Exercise materials:
-=-=-=-=-
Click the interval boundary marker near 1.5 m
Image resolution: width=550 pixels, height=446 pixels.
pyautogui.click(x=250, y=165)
-=-=-=-=-
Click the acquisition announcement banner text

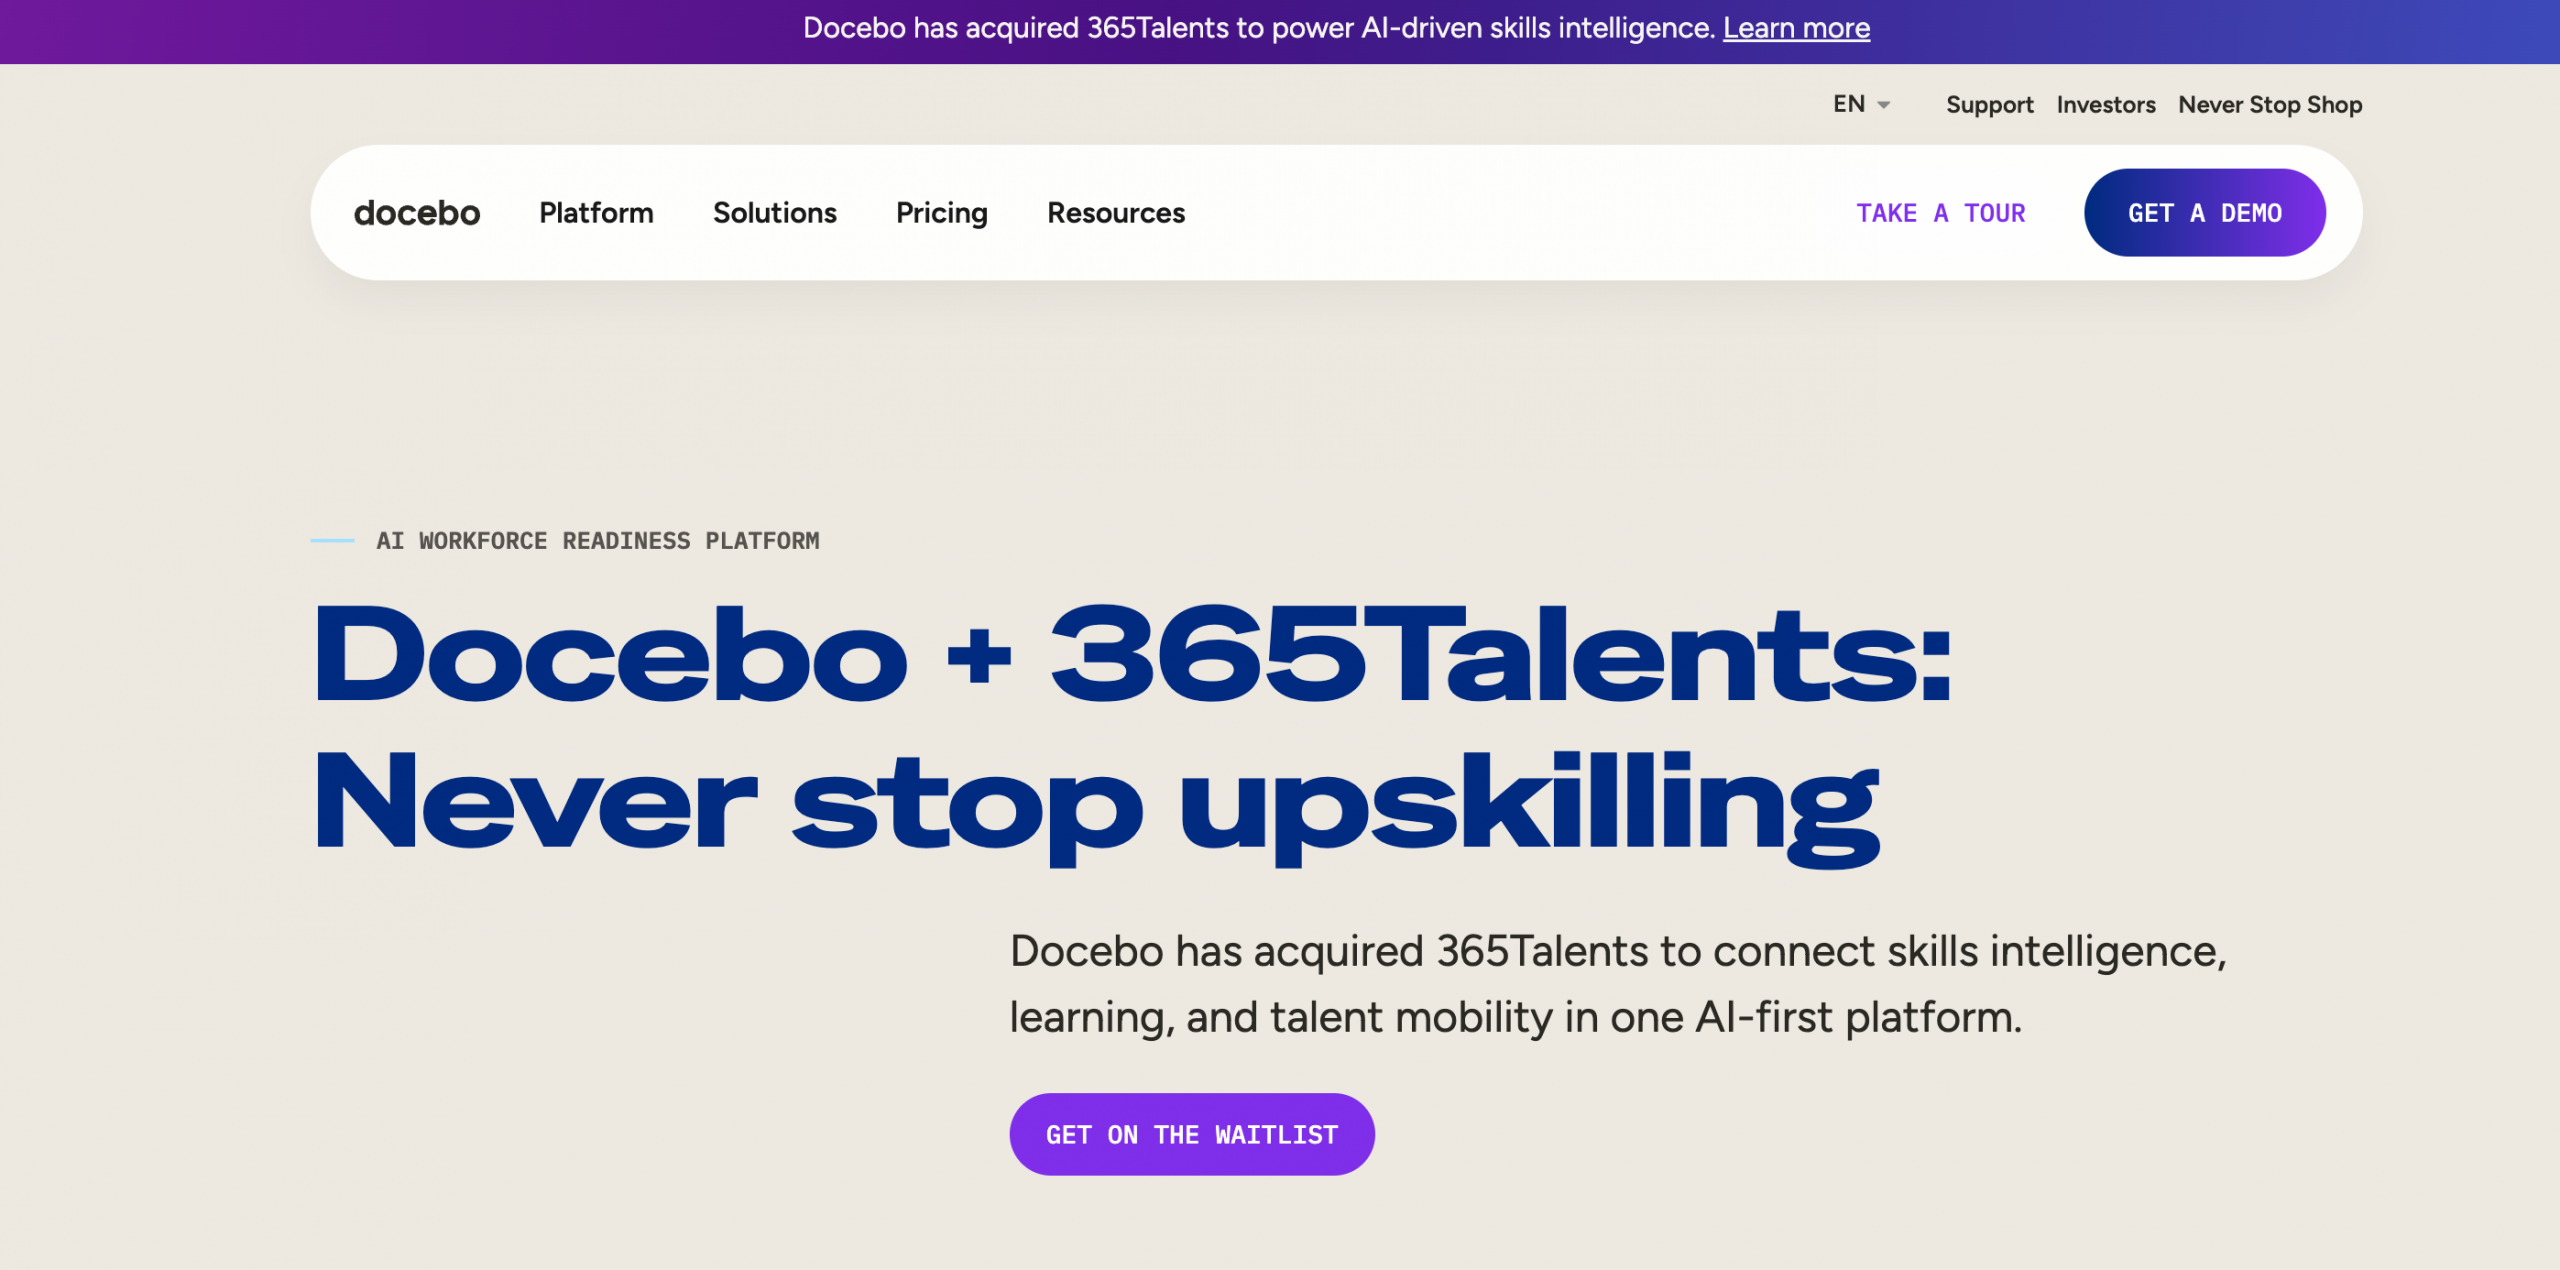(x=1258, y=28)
-=-=-=-=-
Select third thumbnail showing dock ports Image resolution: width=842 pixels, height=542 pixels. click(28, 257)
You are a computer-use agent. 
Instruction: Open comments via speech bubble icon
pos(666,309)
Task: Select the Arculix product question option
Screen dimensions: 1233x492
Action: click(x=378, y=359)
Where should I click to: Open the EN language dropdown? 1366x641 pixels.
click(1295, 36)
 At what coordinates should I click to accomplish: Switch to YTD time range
-=-=-=-=-
All that should be written out is the stretch of lines above between the one holding "Where should I" and the one holding "At what coordinates", inclusive, exactly as given.

Where should I click to: Open the EN language dropdown? 1366x641 pixels.
click(1295, 36)
 At what coordinates should I click to accomplish: Switch to YTD time range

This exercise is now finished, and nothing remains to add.